Industrial Innovations Arising from Academic Research

The sharing of basic knowledge among scientists is essential to the progress of many areas of science. It prevents an enormous amount of redundancy and unnecessary experimentation. Yet, because basic research is often published in scientific journals and shared among colleagues, it cannot be owned the way someone might own a patent. It is generally not possible for the benefits of basic research to be captured only by the scientists and institutions that conduct it. The spillovers, or ripple effects, of basic research have often yielded high returns to subsequent applied research or have had positive effects for consumers of final goods or services that rely on the new technology. Consequently, the overall net benefits of basic research to private investors and to society may be quite high, even when such returns cannot be captured by the individuals and institutions that originally performed the basic research. Basic research frequently is funded by public sources of support or by industrial alliances among private companies that can pool together funds for basic research (Romer, 1993). Basic research is also viewed as a necessary and/or important investment by numerous industrial firms in an effort to remain competitive and to open new markets.
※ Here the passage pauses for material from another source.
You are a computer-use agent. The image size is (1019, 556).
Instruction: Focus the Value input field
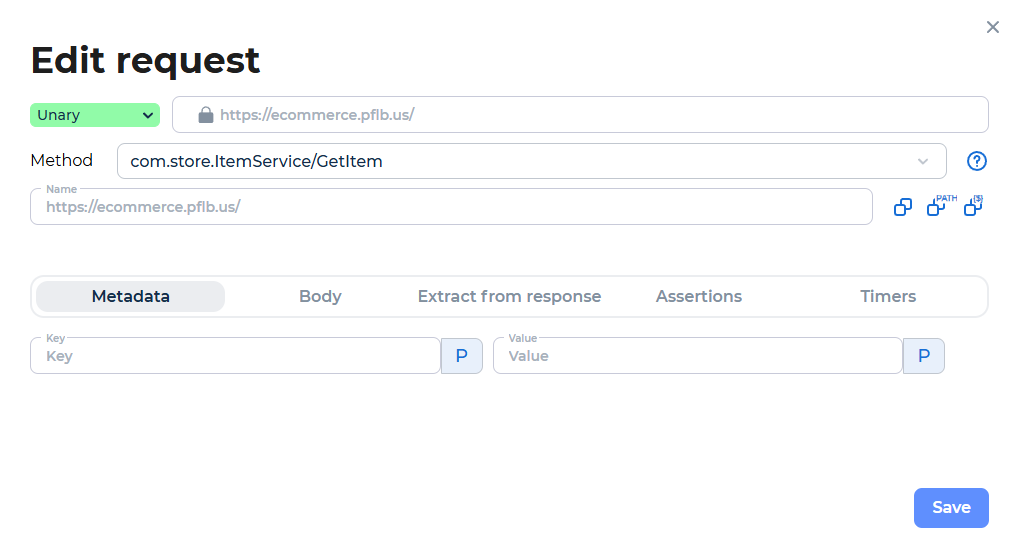point(698,356)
Basic research very often generates knowledge involving many different domains of study including the systematic examination of the physical and biological world as well as human activity, interaction, and behavior. Because such research cuts across many disciplines and industrial categories, there traditionally has been widespread consensus on the important role of government funding of basic research. Basic scientific research that is supported through public funding is carried out primarily in academic settings. In a recent study, Mansfield (1995) examined the importance of academic research in the development of new industrial products and processes. He surveyed a total of 76 firms in seven industries and asked them about the new products and processes they developed. The firms reported that approximately 10 percent of their new products and processes could not have been developed without academic research. (See text table 8-2.) This type of analysis is understood more easily, and appears to be less ambiguous, than the aforementioned studies on productivity. Moreover, Mansfield's findings confirm the notion that some industries do benefit considerably from certain types of research, including academic research. (For more information on Mansfield's research in this area, see chapter 5, Academic Research and Development: Infrastructure and Performance, Selected Research on University/Industry R&D Linkages.)
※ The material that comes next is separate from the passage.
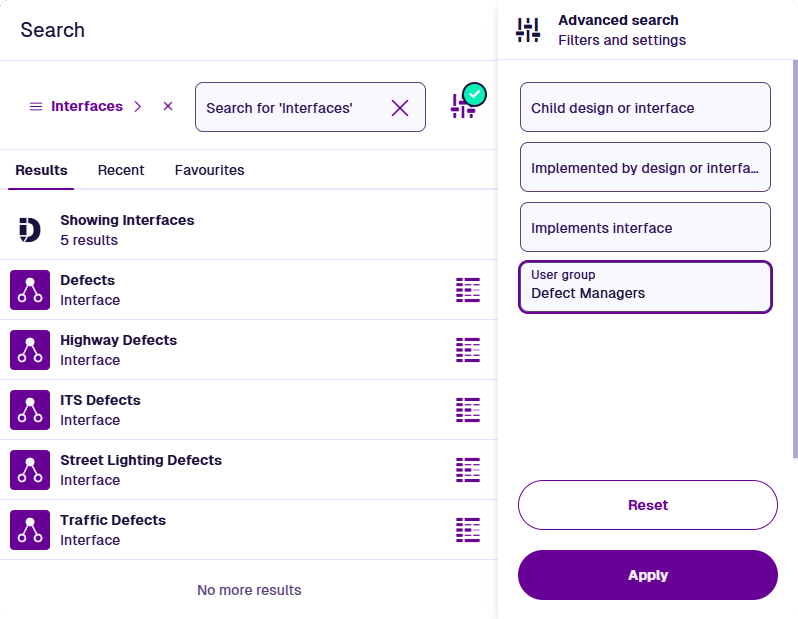Remove the Interfaces filter chip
Rosenberg and Nelson (1994) examine the interrelationship between industrial and academic research. They observe, as many others have done, that academic research is oriented more toward acquiring fundamental knowledge in the sciences, while industrial research focuses more on immediate market applications of R&D. They remark:

Rosenberg and Nelson also recognize a relatively strong association between academic and industrial research in several areas of medicine and electronics, which they attribute, in part, to research support from the Department of Defense and the National Institutes of Health. They observe that, in 1990, universities accounted for 18 percent of U.S. patents in genetic engineering and recombinant DNA, 16 percent in natural resins/peptides or proteins, 12 percent in chemicals involving microbiology and molecular biology, 11 percent in organic compounds under patent class #536, and 11 percent for superconductor technology (Rosenberg and Nelson, 1994).

Jaffe (1989) also examined academic research and industry patents, exploring the possibility of regional effects, in which companies conducting research may benefit from universities in their general location. He argued that such a relationship between industry and academia is consistent, for example, with "conventional wisdom that 'Silicon Valley' near San Jose, California, and Route 128 around Boston owe their status as centers of commercial innovation and entrepreneurship to their proximity to Stanford and MIT" (Jaffe, 1989, p. 957). Using data from the NSF Industrial R&D survey, Jaffe compared research conducted in academic departments with incidences of industry patents within the same state. He carried out the analysis for 29 states for the years 1972-77, 1979, and 1981, covering five broad areas of research: pharmaceuticals and medical technology; chemical technology; electronics, nuclear technology, and optics; mechanical arts; and all other research. He found a significant positive relationship between industrial patents and university research conducted on the same topic in the same state. The strongest effect was in pharmaceuticals and medical technology; followed by chemical technology; and electronics, nuclear technology, and optics. On the other hand, Jaffe mentions that his study does not rigorously establish the causal relationship between university research and industrial patents. That relationship may be reversed, to some extent, by feedback mechanisms, in which industrial patents encourage further research by local universities.